The host orchestrates the renderer but does not implement the renderer.

Coordinator Interface

The renderer does not have direct access to platform APIs. When the user performs an action that requires coordinator involvement (blocking a URL, bookmarking, opening a link in a new window), the renderer calls a coordinator-provided function.

typescript
type CoordinatorInterface = {
  getMessages: (locale: string) => Promise<string>
  reportError?: (report: ErrorReport) => void
  reportMetric?: (report: MetricReport) => void
  blockUrl?: (url: string) => void
  bookmarkUrl?: (url: string) => void
  deleteBookmark?: (id: string) => void
  deleteHistory?: (url: string) => void
  openLink?: (url: string, target: LinkTarget) => void
  reportContent?: (url: string) => void
  pinSite?: (url: string, index: number) => void
  unpinSite?: (url: string) => void
  searchHandoff?: (query: string) => void
  messageImpressed?: (id: string) => void
  messageDismissed?: (id: string) => void
  messageCompleted?: (id: string) => void
  messageBlocked?: (id: string) => void
}

CoordinatorInterface is the single interface for everything the renderer calls out to the coordinator. getMessages is required (the renderer cannot function without l10n).

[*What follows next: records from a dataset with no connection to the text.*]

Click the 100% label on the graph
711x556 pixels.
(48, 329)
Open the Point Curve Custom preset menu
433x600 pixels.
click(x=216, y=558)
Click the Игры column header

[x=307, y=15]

All other functions are optional. An environment that does not support a capability simply omits it. The renderer handles absence gracefully, consistent with the optional capabilities model.

RendererInitArgs composes this directly: { gatingPayload: GatingPayload } & CoordinatorInterface. Data in, callbacks out, one flat type.

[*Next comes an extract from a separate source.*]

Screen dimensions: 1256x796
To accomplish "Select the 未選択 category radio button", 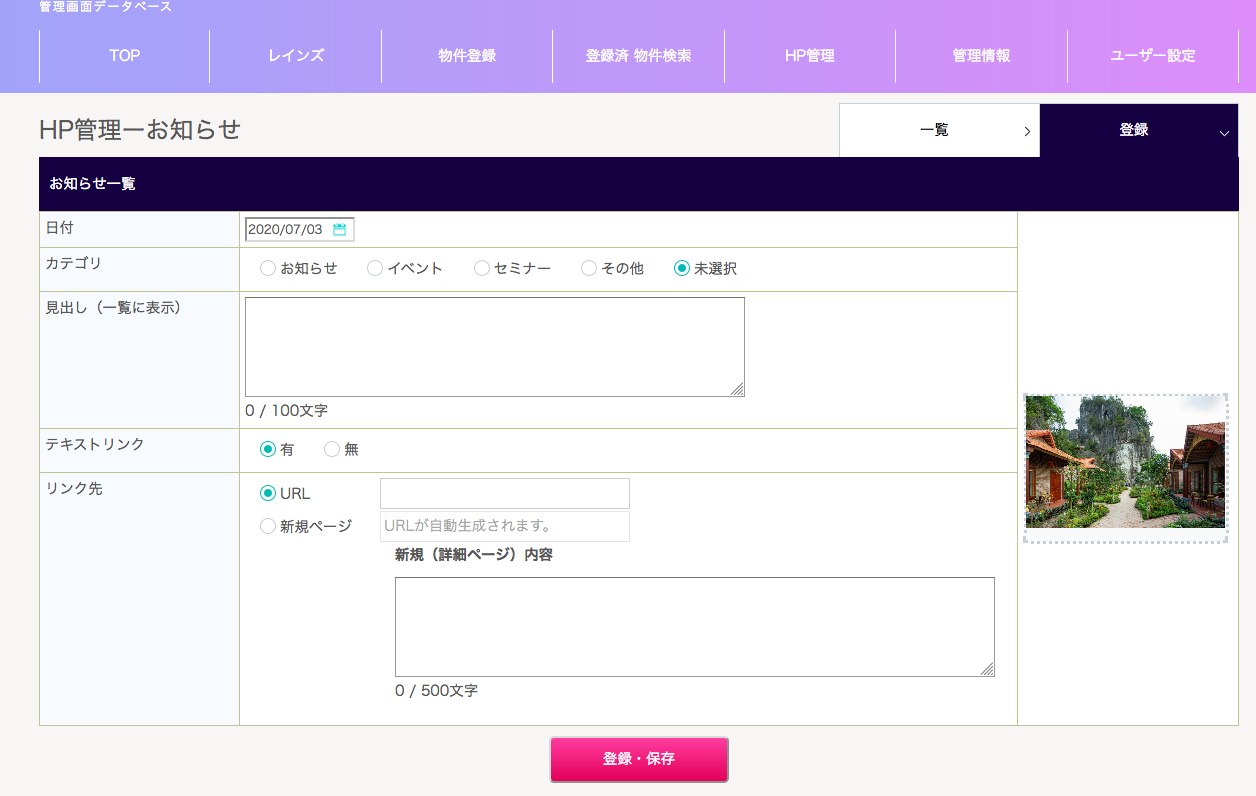I will (x=682, y=269).
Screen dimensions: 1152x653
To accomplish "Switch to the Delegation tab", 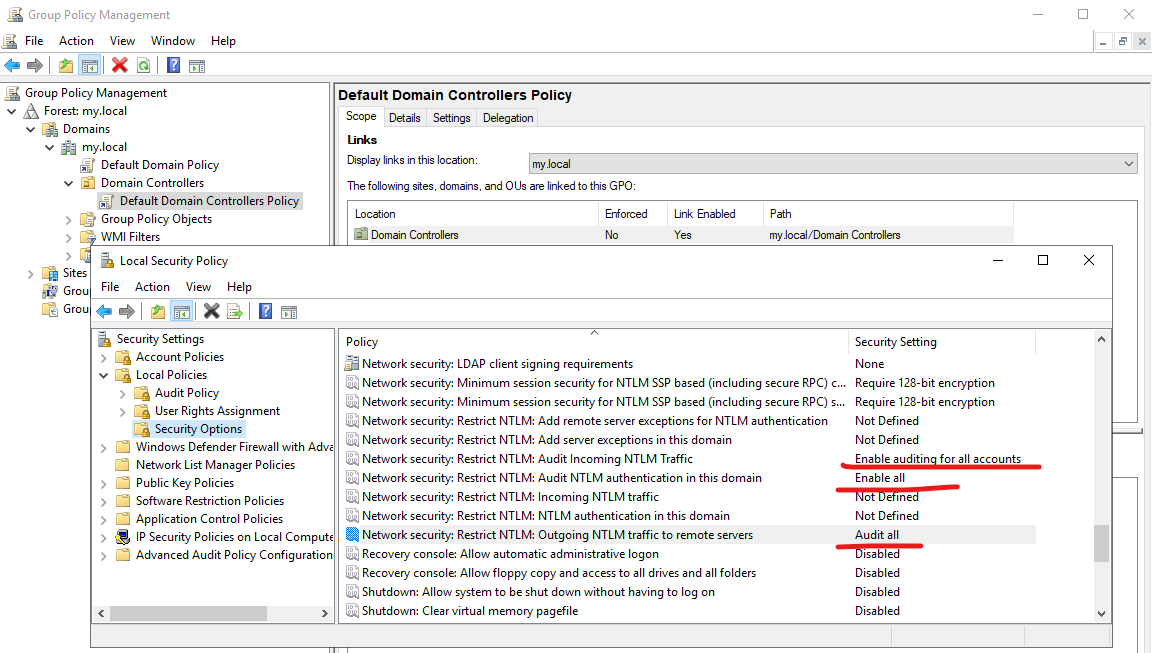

The coordinator routes each function to the appropriate platform API. In development and Storybook, these can be stubs or console loggers.

Message lifecycle callbacks close the loop described in the messaging subsystem. The renderer reports what happened (impressed, dismissed, completed, blocked). The coordinator persists the result and uses it for future eligibility decisions.

Guardrails

These boundaries keep each actor focused on what it does well.

Renderer

The renderer stays focused on rendering. These concerns belong to the host:

  • fetching runtime dependencies from network endpoints
  • reading manifest URLs
  • accessing cache storage
  • detecting environment modes
  • constructing fallback runtime configuration

The host supplies everything the renderer needs. That's the deal.

Artifact Loader

The artifact loader prepares artifacts — it stops there. These concerns belong elsewhere:

  • resolving coordinated application data
  • constructing runtime bootstrap configuration
  • controlling renderer lifecycle
  • deciding when the renderer should mount or update

Host

The host is responsible for:

  • providing runtime configuration explicitly
  • driving the renderer lifecycle
  • deciding when to reload, patch, or update the renderer
  • supplying environment-specific defaults

Bootstrap responsibilities stay with the host. The renderer receives them — it doesn't construct them.

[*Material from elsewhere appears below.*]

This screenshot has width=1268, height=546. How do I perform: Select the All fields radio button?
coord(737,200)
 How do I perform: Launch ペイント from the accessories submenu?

Optional Runtime Capabilities

Some runtime capabilities may be optional.

Examples include:

  • reportError and reportMetric (a test harness may not supply them — the renderer handles absence gracefully)
  • individual facets of the gating payload (a host may not supply all facets)

When optional capabilities are omitted:

  • the renderer handles their absence gracefully
  • the renderer doesn't fabricate fallback implementations on its own

Optional means:

the host chose not to supply this capability

not:

the renderer should silently invent one

Design Goal

The renderer contract should allow any host to run the renderer consistently.

As long as a host can provide:

  • runtime/bootstrap configuration
  • render payload
  • lifecycle orchestration

the renderer should operate correctly without modification.

Guiding Principle

The renderer is a pure rendering payload.

The artifact loader provides the executable renderer.

The host defines the runtime environment and lifecycle.

Keeping these responsibilities separate ensures the system remains portable, predictable, and easy to reason about.